The large, impressive canvases that line the walls of the newly renovated halls evoke a strange sense of dislocation, as if you have been suddenly transported back in time or to an alternative reality where the tragic events of recent years never occurred. This mystery has a simple explanation: all the artworks come from private collections. The donors include the V-A-C Foundation, the AZ Museum, real estate developer Vladimir Semenikhin and his wife Ekaterina, the Terebenins, who are renowned for their passion for Indian art, and Anton Belov, the former director of the Garage Museum of Contemporary Art in Moscow, who left the country around two years ago. The most recent artwork is a photograph taken by Alexander Gronsky (b. 1980) in 2023. It depicts a nondescript residential block in Moscow sinking into the early evening gloom, with a construction crane bearing the Russian words ‘God with us!’ in the foreground. Most of the artworks in the exhibition explore the relationship between humans and their surroundings, whether man-made or natural. In some of the works of art, such as porcelain sculptures by AES+F depicting illegal migrants and wealthy tourists frolicking together in the Mediterranean Sea, the landscape is barely present. The subject matter of this series – the almost miraculous rescue of desperate refugees from drowning at sea – subtly rhymes with Samolet’s lighthouse sculpture on the rooftop. However, it is difficult to determine whether Victoria resembles a lighthouse showing the way to a safe haven or a ship trying to find its way through the turbulent waves of history.

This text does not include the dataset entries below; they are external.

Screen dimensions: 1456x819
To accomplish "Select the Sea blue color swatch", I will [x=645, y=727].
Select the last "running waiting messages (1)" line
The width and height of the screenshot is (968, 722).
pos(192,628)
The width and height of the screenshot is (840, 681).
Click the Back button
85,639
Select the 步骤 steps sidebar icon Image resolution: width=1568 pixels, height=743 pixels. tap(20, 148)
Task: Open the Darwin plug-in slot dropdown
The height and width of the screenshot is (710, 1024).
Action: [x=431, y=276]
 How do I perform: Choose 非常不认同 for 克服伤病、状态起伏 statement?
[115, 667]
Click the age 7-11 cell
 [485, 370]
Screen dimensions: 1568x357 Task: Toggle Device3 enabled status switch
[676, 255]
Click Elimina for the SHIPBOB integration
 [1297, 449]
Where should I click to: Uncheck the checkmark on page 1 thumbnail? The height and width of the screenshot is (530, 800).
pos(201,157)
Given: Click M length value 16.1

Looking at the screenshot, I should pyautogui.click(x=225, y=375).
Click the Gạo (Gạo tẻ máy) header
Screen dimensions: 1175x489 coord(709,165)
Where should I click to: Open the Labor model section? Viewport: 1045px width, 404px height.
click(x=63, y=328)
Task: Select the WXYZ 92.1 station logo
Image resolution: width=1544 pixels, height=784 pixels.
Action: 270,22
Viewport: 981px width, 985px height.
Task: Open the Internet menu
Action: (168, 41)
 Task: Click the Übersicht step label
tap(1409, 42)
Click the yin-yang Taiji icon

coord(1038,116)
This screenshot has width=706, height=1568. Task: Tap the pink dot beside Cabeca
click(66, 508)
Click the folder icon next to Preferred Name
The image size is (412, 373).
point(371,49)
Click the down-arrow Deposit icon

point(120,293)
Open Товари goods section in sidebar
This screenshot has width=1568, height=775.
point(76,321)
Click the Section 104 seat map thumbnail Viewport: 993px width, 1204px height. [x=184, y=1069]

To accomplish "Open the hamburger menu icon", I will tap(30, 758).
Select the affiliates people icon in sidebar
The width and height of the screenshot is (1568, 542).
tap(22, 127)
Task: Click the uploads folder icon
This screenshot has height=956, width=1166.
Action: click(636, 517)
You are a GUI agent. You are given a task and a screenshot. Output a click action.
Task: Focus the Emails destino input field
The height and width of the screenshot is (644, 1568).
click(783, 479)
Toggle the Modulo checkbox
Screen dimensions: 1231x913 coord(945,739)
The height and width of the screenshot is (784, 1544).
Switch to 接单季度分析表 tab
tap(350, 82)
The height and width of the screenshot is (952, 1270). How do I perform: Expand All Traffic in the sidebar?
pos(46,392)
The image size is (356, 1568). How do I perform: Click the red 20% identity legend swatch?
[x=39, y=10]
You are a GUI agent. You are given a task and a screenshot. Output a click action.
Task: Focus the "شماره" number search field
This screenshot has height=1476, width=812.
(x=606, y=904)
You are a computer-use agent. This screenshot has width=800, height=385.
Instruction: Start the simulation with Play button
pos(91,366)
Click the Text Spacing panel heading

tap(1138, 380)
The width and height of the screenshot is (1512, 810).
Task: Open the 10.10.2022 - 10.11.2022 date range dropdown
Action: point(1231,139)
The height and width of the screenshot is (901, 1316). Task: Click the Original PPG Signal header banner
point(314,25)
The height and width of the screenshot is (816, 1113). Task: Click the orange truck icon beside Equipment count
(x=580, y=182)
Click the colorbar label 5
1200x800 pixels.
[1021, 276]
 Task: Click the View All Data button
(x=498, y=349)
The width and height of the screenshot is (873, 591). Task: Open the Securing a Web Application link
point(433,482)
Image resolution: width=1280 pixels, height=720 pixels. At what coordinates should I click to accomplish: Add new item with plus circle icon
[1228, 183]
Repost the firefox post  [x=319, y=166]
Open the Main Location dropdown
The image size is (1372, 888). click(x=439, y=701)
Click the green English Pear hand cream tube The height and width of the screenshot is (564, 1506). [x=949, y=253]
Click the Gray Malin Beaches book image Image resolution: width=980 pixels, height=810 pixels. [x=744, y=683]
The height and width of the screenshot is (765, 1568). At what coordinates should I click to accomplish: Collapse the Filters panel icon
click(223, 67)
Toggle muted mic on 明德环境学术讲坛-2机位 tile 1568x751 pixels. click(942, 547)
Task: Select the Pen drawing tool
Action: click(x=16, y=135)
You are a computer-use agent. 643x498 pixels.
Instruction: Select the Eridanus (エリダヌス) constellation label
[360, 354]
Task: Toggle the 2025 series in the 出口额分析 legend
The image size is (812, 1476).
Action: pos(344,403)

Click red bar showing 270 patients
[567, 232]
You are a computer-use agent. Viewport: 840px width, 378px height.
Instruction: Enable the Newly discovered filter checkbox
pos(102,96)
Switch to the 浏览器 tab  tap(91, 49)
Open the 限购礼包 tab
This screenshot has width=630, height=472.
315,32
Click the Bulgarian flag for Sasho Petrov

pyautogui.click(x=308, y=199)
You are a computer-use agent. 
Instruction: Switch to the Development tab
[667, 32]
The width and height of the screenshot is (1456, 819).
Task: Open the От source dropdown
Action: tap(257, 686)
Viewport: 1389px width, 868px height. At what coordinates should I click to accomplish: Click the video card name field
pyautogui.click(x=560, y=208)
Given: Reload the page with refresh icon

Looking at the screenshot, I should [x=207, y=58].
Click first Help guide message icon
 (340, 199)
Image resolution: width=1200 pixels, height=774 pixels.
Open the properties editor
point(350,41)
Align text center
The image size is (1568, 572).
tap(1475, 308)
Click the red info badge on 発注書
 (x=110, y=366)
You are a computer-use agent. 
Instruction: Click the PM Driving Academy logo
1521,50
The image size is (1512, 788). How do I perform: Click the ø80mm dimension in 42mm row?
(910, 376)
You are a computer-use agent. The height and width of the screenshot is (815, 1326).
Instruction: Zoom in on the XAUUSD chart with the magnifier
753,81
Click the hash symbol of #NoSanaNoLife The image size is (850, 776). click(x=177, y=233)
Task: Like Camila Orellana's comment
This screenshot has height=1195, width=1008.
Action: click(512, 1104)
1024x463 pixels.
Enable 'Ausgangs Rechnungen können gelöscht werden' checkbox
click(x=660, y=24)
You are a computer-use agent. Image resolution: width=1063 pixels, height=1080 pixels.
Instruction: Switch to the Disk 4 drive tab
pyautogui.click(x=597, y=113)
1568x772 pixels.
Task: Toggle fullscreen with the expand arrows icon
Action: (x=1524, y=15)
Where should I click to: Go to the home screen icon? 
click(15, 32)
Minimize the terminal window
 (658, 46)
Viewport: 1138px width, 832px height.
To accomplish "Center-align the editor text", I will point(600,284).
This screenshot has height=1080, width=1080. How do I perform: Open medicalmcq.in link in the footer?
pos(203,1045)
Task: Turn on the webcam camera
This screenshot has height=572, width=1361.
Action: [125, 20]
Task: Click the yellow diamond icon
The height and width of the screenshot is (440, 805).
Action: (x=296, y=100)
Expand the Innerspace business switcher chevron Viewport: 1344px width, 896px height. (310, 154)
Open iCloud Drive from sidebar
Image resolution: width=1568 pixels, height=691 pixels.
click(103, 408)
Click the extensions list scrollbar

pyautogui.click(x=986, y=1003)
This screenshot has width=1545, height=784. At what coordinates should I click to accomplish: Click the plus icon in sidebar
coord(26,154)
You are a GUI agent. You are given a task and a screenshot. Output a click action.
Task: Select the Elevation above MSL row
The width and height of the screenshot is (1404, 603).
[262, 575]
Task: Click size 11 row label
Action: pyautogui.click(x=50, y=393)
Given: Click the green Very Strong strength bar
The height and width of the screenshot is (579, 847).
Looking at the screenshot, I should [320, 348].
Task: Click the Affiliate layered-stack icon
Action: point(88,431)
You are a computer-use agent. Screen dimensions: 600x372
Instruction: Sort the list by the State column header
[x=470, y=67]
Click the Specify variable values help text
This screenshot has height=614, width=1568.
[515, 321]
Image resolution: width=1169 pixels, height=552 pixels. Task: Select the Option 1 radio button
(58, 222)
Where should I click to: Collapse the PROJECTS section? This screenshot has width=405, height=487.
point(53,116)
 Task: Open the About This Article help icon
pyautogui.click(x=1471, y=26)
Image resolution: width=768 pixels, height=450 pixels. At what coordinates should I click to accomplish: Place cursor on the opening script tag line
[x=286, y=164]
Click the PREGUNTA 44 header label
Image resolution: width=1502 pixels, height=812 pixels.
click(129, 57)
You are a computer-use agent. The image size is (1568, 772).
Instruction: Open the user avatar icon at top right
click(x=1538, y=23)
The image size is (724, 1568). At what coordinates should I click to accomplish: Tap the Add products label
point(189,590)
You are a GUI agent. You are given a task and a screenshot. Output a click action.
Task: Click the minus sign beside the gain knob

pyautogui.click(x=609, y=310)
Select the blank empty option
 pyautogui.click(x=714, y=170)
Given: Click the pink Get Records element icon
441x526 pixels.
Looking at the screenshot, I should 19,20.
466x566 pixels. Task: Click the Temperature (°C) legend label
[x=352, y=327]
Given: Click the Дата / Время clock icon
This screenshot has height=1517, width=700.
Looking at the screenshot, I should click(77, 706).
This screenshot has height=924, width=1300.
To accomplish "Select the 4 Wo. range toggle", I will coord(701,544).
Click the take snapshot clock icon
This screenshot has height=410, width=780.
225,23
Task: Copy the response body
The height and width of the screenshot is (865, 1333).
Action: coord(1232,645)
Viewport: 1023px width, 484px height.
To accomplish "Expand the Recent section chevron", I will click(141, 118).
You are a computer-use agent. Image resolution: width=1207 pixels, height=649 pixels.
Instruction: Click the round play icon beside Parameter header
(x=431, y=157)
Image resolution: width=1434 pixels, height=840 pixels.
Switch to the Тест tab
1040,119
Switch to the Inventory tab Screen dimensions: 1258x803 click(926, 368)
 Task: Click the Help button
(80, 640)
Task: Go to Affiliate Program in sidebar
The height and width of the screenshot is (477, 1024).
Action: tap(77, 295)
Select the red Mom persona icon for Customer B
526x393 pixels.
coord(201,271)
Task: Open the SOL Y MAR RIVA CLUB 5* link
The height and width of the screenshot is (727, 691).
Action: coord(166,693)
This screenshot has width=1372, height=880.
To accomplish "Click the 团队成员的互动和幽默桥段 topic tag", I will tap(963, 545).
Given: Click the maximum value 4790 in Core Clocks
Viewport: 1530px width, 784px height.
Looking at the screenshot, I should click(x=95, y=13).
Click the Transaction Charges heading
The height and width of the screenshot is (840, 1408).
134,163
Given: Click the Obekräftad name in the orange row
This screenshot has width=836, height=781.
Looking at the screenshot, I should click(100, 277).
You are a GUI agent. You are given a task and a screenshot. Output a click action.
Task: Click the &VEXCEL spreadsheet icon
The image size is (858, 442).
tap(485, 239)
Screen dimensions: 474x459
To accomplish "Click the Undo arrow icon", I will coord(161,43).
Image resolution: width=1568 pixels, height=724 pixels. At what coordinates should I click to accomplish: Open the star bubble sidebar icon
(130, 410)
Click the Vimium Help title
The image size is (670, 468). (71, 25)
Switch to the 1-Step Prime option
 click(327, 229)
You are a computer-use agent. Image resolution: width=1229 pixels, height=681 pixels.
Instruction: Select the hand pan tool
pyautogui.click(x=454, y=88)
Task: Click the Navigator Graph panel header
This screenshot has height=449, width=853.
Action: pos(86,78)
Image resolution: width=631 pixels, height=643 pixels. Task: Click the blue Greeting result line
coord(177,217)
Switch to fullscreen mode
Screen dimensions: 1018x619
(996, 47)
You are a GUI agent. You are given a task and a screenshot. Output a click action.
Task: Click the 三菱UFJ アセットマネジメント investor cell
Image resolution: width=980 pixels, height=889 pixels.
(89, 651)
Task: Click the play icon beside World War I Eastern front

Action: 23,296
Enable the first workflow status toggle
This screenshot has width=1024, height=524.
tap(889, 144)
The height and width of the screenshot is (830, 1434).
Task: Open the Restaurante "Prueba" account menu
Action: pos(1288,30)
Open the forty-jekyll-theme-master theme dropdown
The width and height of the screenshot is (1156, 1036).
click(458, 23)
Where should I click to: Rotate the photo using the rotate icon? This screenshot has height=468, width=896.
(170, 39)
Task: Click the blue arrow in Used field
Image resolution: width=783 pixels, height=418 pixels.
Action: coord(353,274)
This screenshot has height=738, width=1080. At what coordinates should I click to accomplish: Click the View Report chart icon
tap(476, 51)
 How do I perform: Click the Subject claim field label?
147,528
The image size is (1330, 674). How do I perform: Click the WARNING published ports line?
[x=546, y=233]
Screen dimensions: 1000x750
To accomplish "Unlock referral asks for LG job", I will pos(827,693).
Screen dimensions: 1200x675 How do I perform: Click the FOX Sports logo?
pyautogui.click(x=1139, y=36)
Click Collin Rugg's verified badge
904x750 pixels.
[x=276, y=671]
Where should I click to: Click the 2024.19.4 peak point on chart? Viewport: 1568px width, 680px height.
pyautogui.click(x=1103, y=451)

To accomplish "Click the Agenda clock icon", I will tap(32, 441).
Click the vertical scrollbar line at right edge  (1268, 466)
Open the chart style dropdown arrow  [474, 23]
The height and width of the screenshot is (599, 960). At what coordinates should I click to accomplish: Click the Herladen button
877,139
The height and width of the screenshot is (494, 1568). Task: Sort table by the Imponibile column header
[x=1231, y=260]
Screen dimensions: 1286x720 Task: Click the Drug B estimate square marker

The show’s nostalgic title suddenly makes more sense if we consider ‘the most beautiful place’ to be a point in time rather than a place. The exhibition appears to be an attempt to turn back the clock, tempting visitors to step into a better, saner and more normal world of the recent past, if only for a few minutes. However, the gallery’s staff appears to have understood that even billionaires cannot control time: the exhibition programme for the second half of 2026 shows no westernised delusions, focusing instead on Russian artists. Yet the same ‘backtracking’ vein of thought is evident not only in Samara. Palazzo delle Zattere re-opened in 2024 under a new name, Scuola Piccola Zattere, as an Italian non-profit which is a personal project of Victoria Michelson, having officially severed all ties with V-A-C. The pavilion in the Giardini is also making a comeback. Russia is taking part in the Venice Biennale again this year. Can you walk into the same Volga twice?
The author’s trip to Samara was organised by the Victoria Gallery and the Vesnaskoro Company.